ラスカウスキー:ITは本来、人の仕事を楽にするもの。手書きで手紙を作成するよりタイピングしたメールを送るほうが速いですよね。しかし、リスク回避型は失敗を過剰に恐れてしまいます。ITを使えば仕事が早くなる、効率化できる、と思いながらも失敗を恐れてしまう。このような場合、失敗を防ぐITを求めてしまう。メーラーを開くのにパスワードを要求し、送信ボタンを押したあと取り消しができるような仕組みを用意する。シンプルなものを複雑にして、効率を下げてしまうケースを見かけることもあります。

■失敗を恐れないようにする方法はありますか?

ラスカウスキー:ここ数年、開発の現場で「アジャイル」「DevOps」という考えかた、手法が注目されています。旧来のようにあらゆる失敗要因を潰して100%の状態でリリースするのではなく、60-80%の状態でリリースし、運用しながら100%を目指し開発していく。リリースを行えばユーザーが参加してくれるため、ビジネスも動きます。そして、失敗要因も特定しやすくなります。これにより、改善を行うリソースも節約できます。セキュリティ面で懸念も残りますが、あらゆる面で柔軟性が増していきます。この考えかたは日本の開発の現場でも定着しつつありますが、「新しいことには障害がつきもの」。失敗を恐れるのではなく、細かな失敗を経験しながら大きな失敗を防ぐように考えていくのが大事ではないでしょうか。

■情報セキュリティコースの魅力はなんでしょうか?

ラスカウスキー:セキュリティは、国内外問わず多くの企業が「重要」と考えているものの、経営層がITに疎い場合、現場に一任してしまっている
ケースが見受けられます。ITはもちろん、セキュリティに対しても「難しいのではないか」と思い込んでいるのではないでしょうか?本来ならば経営層が率先してセキュリティも含めたIT全体を引っ張っていくのが望ましいですが、現実的には難しい。本コースは、ITセキュリティの分野でリーダーシップを取り、実装することができる人材を目指しています。私の経験も踏まえて、ITセキュリティをより身近に感じて貰えるよう心がけてもいます。

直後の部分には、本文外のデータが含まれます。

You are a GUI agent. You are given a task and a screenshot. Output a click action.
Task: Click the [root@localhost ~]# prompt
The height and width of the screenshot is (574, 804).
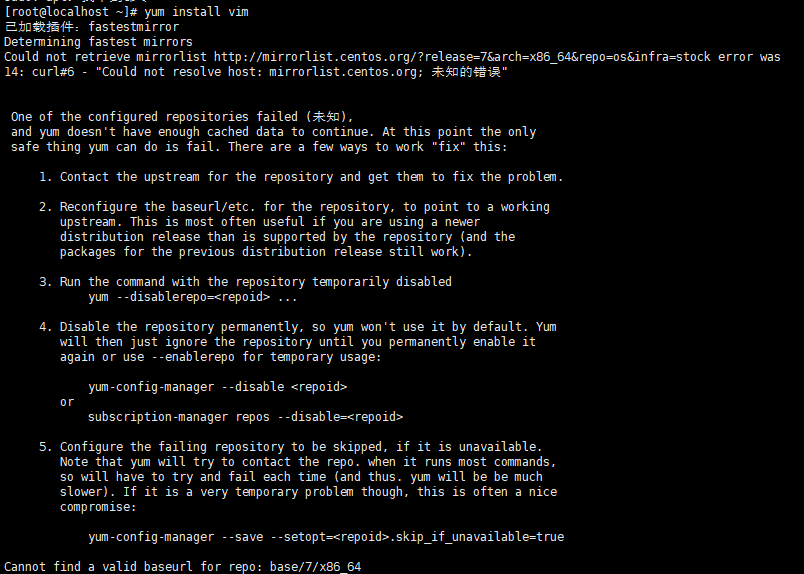(70, 12)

■本コースの参加者にはどのようなことを持ち帰って欲しいと考えていますか?

ラスカウスキー:セキュリティは専門性のある分野です。いっぽうで、全体像を掴みどのようなことをするべきかを考えるのは、セキュリティの専門家でなくても十分できると考えています。本コースでは、セキュリティを論理的に考えられるような知識を、私の経験も踏まえて教えています。企業秘密や個人情報、顧客情報はITを使って簡単に社内“外”にも共有ができてしまう。意志決定はもちろん、ビジネスのスピードを加速させるためにも、セキュリティは「ビジネスのために必要だ」と言う意識を持ち帰ってもらいたいです。

■ラスカウスキーさんが講師で気をつけていることはありますか?

ラスカウスキー:先ほどもお話ししたようにセキュリティは専門性が高い分野でもあります。コースによって狙いや持ち帰って貰いたいものが異なるため、ご紹介する事例の深度、種類も変えています。ファンデーションコースは、ITの基礎知識は持っているものの、セキュリティにはあまり触れたことがないかたが対象ですので、「会話」を大事にしながらセキュリティの押さえどころ、エッセンスを伝えるようにしています。細かい技術的な話も重要なのですが、全体像を掴んだ上で考えていかなければ思わぬ穴を作ってしまいかねませんので、受講者の知識や理解に合わせて伝えていくことを心がけています。常にそのように考えながら講師を務めています。学んだことを実践する、そして教える。このサイクルで考えることで、私自身も本コースを通して成長を実感しています。

■ラスカウスキーさんは、セキュリティをどのようなものだと考えていますか?

ラスカウスキー:情報セキュリティは「何も起こさない」のが最高の状態。売り上げを上げることもなく、価値が感じづらい面もあるため、日本では優先度が低くなってしまう傾向もあります。しかし、たとえば暮らしの中にある「防犯」をイメージしてください。外敵から身を守るために城壁を備えたお城のように物理的に強力なセキュリティを備えた建物は少なくなり、センサーやカメラを使ったさりげないものへと変化しています。昨今、注目されているIoTがより身近になれば、セキュリティを必要とするシーンはより広がっていく反面、クラウドなど上層で行われるようになり、よりどこで誰がどのように行っているかは見えなくなっていくように思っています。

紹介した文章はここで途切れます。